2) De quelle manière convient-il d’interpréter, en droit communautaire, la notion de ‘résidence habituelle’ visée à l’article 8, paragraphe 1, du règlement ainsi que l’article 13, paragraphe 1, qui y est lié, en particulier au regard d’une situation dans laquelle l’enfant a une résidence permanente dans un État membre mais séjourne dans un autre État membre où il mène une vie sans habitation fixe?

3) a) Si l’on considère que la résidence habituelle de l’enfant ne se trouve pas dans cet autre État membre, à quelles conditions une mesure conservatoire urgente (une mesure de prise en charge) peut-elle néanmoins être adoptée sur le fondement de l’article 20, paragraphe 1, du règlement, dans ledit État membre?

b) La mesure conservatoire visée à l’article 20, paragraphe 1, du règlement est-elle uniquement une mesure pouvant être mise en œuvre conformément au droit national et les dispositions du droit national relatives à ladite mesure sont-elles contraignantes lors de l’application de l’article concerné?

c) À la suite de la mise en œuvre de la mesure conservatoire, l’affaire doit-elle être déférée d’office à la juridiction de l’État membre compétent?

4) Si la juridiction de l’État membre n’a aucune compétence, doit-elle conclure à l’irrecevabilité de l’affaire ou la déférer à la juridiction d’un autre État membre?»

10. Au cours de la procédure devant la Cour, les gouvernements finlandais, allemand, grec et italien, le gouvernement du Royaume-Uni, ainsi que la Commission des Communautés européennes ont déposé des observations.
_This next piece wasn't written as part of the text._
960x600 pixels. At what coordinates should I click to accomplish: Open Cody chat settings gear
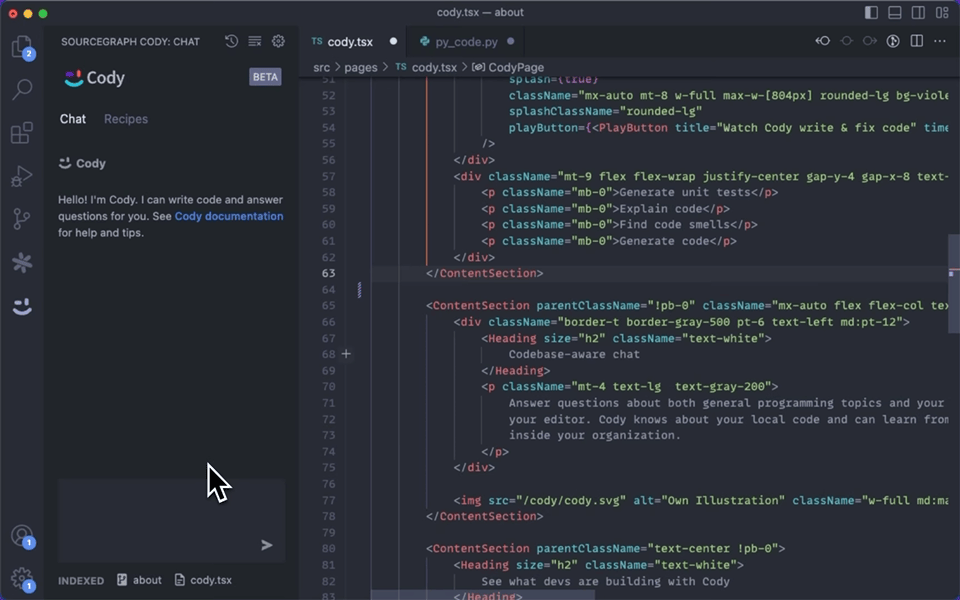[x=278, y=41]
IV – Appréciation juridique

A – Sur la première question préjudicielle

11. La première question est en substance identique à la première question dans l’affaire C (C‑435/06). La Cour a répondu à cette question dans les termes suivants, dans son arrêt (4), rendu cinq jours après l’adoption de la décision de renvoi:

«L’article 1er, paragraphe 1, du règlement (CE) n° 2201/2003 du Conseil, du 27 novembre 2003, relatif à la compétence, la reconnaissance et l’exécution des décisions en matière matrimoniale et en matière de responsabilité parentale abrogeant le règlement (CE) n° 1347/2000, tel que modifié par le règlement (CE) n° 2116/2004 du Conseil, du 2 décembre 2004, doit être interprété en ce sens que relève de la notion de ‘matières civiles’, au sens de cette...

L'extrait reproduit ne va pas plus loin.